> Task directions
Please show each line of the listing where "pixels" is present.

> Records shown

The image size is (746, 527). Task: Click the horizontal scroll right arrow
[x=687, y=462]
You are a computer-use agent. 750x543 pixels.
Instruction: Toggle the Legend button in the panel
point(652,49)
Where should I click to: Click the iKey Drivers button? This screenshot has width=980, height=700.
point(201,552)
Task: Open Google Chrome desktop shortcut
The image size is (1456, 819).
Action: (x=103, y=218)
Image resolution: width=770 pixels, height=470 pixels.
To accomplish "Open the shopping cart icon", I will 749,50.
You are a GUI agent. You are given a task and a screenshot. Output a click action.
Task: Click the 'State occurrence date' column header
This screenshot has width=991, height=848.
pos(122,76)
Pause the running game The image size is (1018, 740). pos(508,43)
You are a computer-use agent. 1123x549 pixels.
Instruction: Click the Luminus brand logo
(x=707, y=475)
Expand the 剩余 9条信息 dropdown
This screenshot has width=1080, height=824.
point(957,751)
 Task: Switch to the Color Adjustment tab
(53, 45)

> Solution to the problem
You are a computer-use agent. 750x543 pixels.
Image resolution: width=770 pixels, height=470 pixels.
You are a computer-use agent. 1123x549 pixels.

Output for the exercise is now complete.